— Sì — rispose lei. — Desideravo davvero conoscerla, signor Broun.
— Mi pare che desiderasse parlarmi di Àbramo Lincoln — intervenne Richard, interrompendola prima che finisse di pronunciare il nome di Broun.
— È così — rispose Broun. — Le sono davvero grato di essere venuto. Ho fatto qualche ricerca su Lincoln. Faceva sogni estremamente strani — sorrise rivolgendosi ad Annie — e dal momento che lei mi ha accennato che il dottor Madison spiega alle persone il significato dei loro sogni, ho pensato che forse potrebbe spiegare a me quello dei sogni di Lincoln. — Tornò a volgersi a Richard. — Avete cenato? C’è un magnifico buffet di sopra, almeno se i giornalisti non hanno ancora divorato tutto. Aragoste e prosciutto e delle stupende tartine di gamberetti che…
— Purtroppo non abbiamo molto tempo — disse Richard, guardando Annie. — Ho spiegato a Jeff al telefono che temevo di non poterla aiutare. Non si possono analizzare i sogni di qualcuno semplicemente ascoltando un racconto indiretto. Bisogna conoscere tutto di quella persona.
— E Broun conosce tutto — intervenni.
— Mi servirebbero più che altro informazioni sulle moderne teorie che riguardano i sogni — riprese Broun, prendendo Richard sottobraccio. — Prometto di prenderle soltanto pochi minuti. Possiamo salire tutti nel mio studio.
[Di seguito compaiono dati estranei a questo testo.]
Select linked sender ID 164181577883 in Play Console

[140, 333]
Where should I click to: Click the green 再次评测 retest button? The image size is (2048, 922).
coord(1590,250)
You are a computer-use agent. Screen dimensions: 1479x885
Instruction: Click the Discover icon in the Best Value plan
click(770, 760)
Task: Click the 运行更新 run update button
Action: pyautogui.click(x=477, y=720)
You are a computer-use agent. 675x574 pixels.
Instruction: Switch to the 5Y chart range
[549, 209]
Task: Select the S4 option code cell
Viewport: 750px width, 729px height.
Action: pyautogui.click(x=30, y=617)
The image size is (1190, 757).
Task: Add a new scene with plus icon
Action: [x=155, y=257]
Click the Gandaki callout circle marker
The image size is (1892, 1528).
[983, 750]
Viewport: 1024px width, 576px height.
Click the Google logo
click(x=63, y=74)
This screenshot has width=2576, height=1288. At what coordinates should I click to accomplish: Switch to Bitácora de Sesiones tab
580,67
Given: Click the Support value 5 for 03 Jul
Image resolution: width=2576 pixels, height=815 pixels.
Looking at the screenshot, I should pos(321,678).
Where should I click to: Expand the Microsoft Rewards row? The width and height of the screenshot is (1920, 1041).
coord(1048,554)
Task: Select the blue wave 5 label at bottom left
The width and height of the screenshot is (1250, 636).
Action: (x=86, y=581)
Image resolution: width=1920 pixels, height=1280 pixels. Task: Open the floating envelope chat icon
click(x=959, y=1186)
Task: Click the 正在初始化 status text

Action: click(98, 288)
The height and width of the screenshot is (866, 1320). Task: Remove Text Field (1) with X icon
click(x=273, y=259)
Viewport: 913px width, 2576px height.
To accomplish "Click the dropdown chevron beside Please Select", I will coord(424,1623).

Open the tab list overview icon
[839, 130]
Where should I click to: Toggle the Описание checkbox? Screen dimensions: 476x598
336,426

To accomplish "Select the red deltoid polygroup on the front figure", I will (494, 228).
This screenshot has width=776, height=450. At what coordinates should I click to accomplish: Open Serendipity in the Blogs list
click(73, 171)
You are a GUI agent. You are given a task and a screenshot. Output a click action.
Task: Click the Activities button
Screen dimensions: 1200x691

Prenderemo qualcosa da mangiare passando e…
— Non credo che… — fece Richard, con un altro sguardo ansioso ad Annie.
— Ma sì, ha ragione — disse Broun, tenendo saldamente il braccio di Richard. — Perché la sua giovane accompagnatrice dovrebbe annoiarsi ad ascoltare un mucchio di aride teorie quando può invece divertirsi a un ricevimento? Jeff, le terrai compagnia tu, vero? Falle assaggiare qualcuna di quelle splendide tartine e dello champagne.
Richard guardò Annie come se si aspettasse una resistenza, ma lei non disse nulla e lui mi sembrò sollevato.